When searching for inspiration for their sixth studio album, the members of Hamilton based alt-country band Elliott Brood had to look no further than one of their old suitcases.
While setting up their new studio in Hamilton, Ont., band members Stephen Pitkin, Mark Sasso and Casey Laforet discovered old demos that had spent nearly a decade and a half languishing on a forgotten hard drive in a suitcase in a garage. After listening to the long-lost song ideas, they immediately knew they had the makings of another album on their hands.
“We listened to the songs there and it was instantly apparent that the songs deserved a place in this world,” writes drummer Pitkin via email, “especially given the new situation we had with the studio access.”

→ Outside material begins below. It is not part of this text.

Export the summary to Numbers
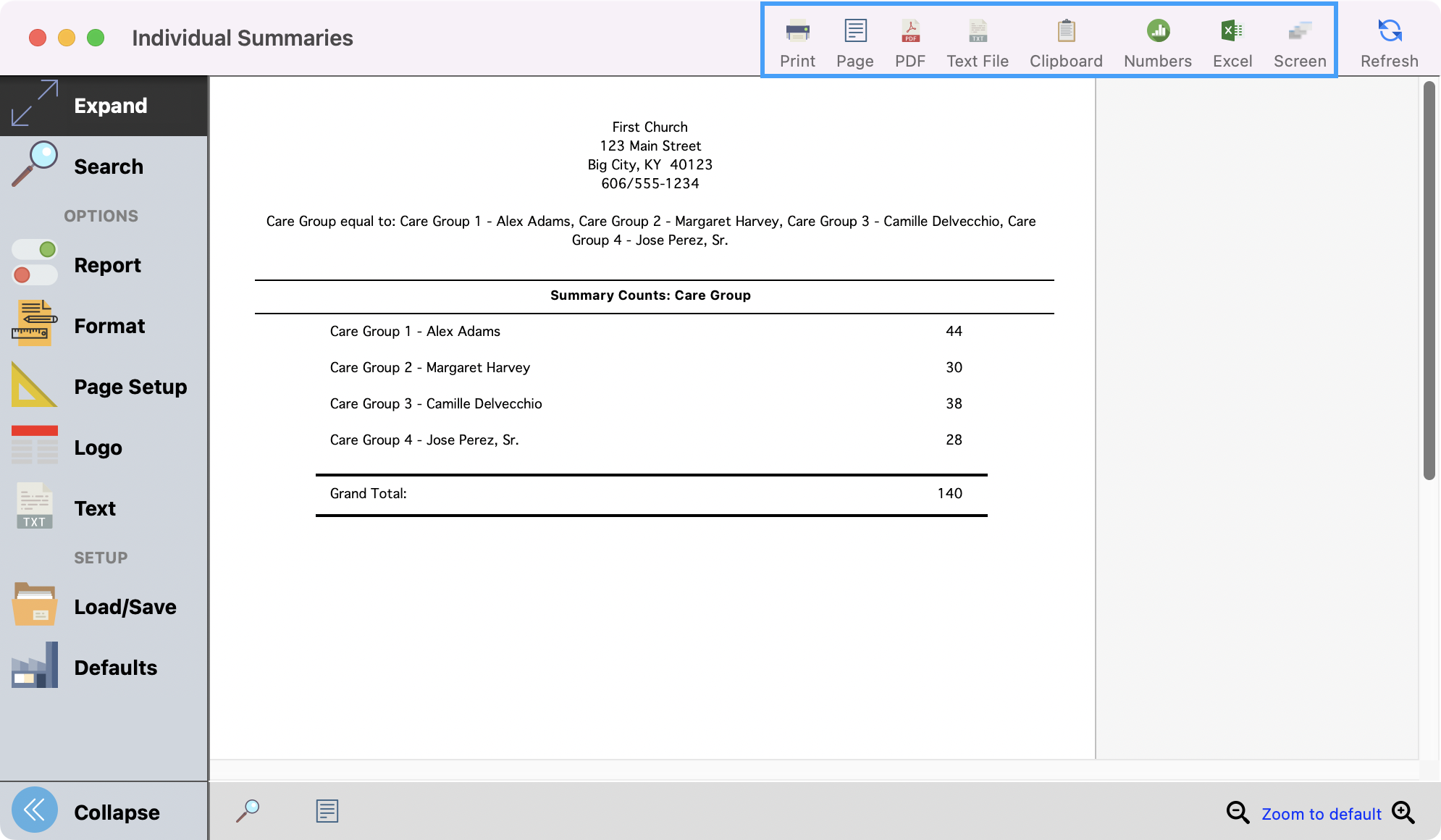 [x=1156, y=40]
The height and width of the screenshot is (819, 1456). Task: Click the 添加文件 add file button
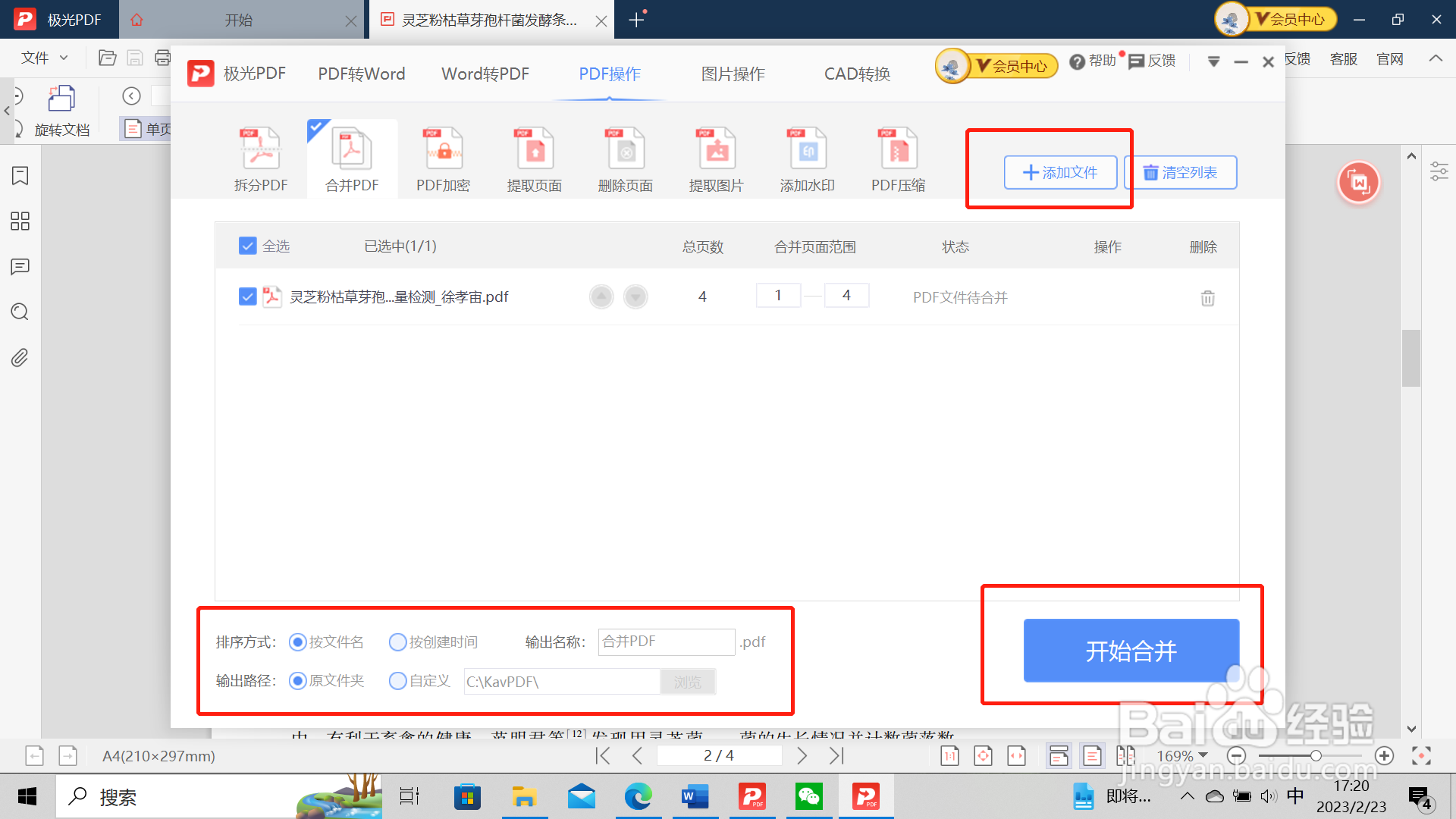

The trio named the album Ghost Gardens in reference to the phenomenon whereby perennial gardens of abandoned houses and buildings continue to flourish year after year without any human intervention. It’s an apt metaphor for the songs on the album, which range from rousing foot-stompers like “Dig a Little Hole,” to gentle lullabies like “Adaline” — all infused with wistfulness and nostalgia. It’s Elliott Brood going back to basics; re-examining their rough-hewn beginnings from a softer, more experienced perspective. They manage to capture the organic and mostly acoustic sound of their beginnings, but also show off how far they have come since their debut.
“The difference is that we are realizing those songs now with more songwriting and arrangement muscle than we had previously employed,” Pitkin explains. “We have improved upon our gear and are trying some new recording techniques. It was very gratifying to revisit these songs under such circumstances.”
The Juno Award-winning band, known for its energetic live performances, has planned an extensive North American tour for the fall, and, after more than 15 years together, they are still eager to hit the road. Pitkin credits their longevity to a shared sense of determination and vision.
“Everyone brings a different element to the band, too, and we tend to propel one another. The surprises keep coming and the group keeps evolving.”